Why Leaders Need Leaders
Dear friends,
I often remind myself that a certain degree of discomfort is a good thing. When I consider what it means to be a virtuoso performer, it always speaks to a pursuit rather than a point of arrival. And what drives this pursuit is a mild, persistent sense of dissatisfaction and the belief that you can and must be better than you are today, even though there is no evidence that the level of performance you aim for has ever been achieved by anyone before you.
I describe grit as getting comfortable being uncomfortable. It is the product of being fully conscientious, meaning that your actions are compelled by an indelible sense of what is necessary and right. This drive creates new possibilities, turning what was never believed to be possible into the realities of our lives.
Looking back over the past 20 years, I've observed that entrepreneurial CEOs thrive in environments that support that drive. While they may build their organizations to realize this, the very real isolation that leadership creates makes having a place where they feel they belong, that challenges their thinking and beliefs, provides the spark that causes them to accomplish much more than they would on their own.
This week's essay shares how beliefs, behaviors, and belonging are essential to building and sustaining high-performance organizations.
Here's to wishing you a great week!
prl
Why Leaders Need Leaders
I recently read Lauren Jackson's essay “Believing and Belonging” in the New York Times. In it, she explains how people all over the world and in all walks of life crave meaningful connections, and more importantly, how they are proven to flourish when supported by such connections.
While this need is often met through religious affiliation in churches, temples, synagogues, and mosques, the opportunity to feel that you belong to something meaningful extends into nonreligious organizations and affiliations. Sports and politics foster a sense of community, as do clubs and volunteer organizations. Your workplace, school, and neighborhood all provide meaningful and often significant connections.

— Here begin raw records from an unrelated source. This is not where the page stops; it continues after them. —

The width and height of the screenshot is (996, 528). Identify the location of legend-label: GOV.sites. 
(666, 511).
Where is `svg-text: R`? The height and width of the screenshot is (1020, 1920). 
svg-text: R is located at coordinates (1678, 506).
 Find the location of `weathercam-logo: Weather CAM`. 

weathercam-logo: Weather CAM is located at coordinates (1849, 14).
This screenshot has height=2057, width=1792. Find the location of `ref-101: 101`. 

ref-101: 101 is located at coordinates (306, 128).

When I began leading CEO peer groups twenty years ago, I recognized that the cohorts served two primary needs. It was easy to demonstrate the benefits of enhancing their skills, broadening their knowledge, solving problems, and growing their companies. This is all very practical and offers a clear ROI.
But over the years, it became clear that the greater need was for a place to belong, to feel less alone, and to be genuinely understood. It’s not only lonely at the top; it’s often uncomfortable at home, on the golf course, and anywhere the people around you don’t comprehend the true sense of isolation. CEOs come to our cohorts for a sense of belonging among others who truly understand them.
One of my earliest clients was a dynamic woman who led one of the largest nonprofit organizations in the state. She was deeply admired in the community, but also at odds with those who disagreed with her decisions and strategies. On the same day she attended the inaugural meeting of our Cohort, she had just been diagnosed with breast cancer. She stoically shared her determination to serve as a role model for her employees, the community, and, most importantly, her daughter. Moreover, she humanly demonstrated her vulnerability by sharing this commitment with a group of strangers.
She had a rough go of the grueling treatments she faced, along with extended stays in hospitals. She withdrew from uncomfortable social situations to avoid being pitied or worried over. She very nearly died several times.
At one point, she hadn’t attended a meeting or spoken to me for several months. I wondered if she should withdraw from the Cohort. I worried about her well-being, but she continued to worry more about everyone else. When I offered to place her on sabbatical, she declined, telling me that we were here “CEO Soulmates.”
Lauren Jackson’s essay reminded me that CEOs need a space where they feel they belong—where they feel safe, understood, supported, and can thrive. I’ve learned that while the more measurable benefits are important, the real value lies in what Jackson calls the three B’s: a shared sense of belief about what matters, behaviors that make us joyful and more effective, and belonging to a group of people you trust and can depend on, who need you as much as you need them.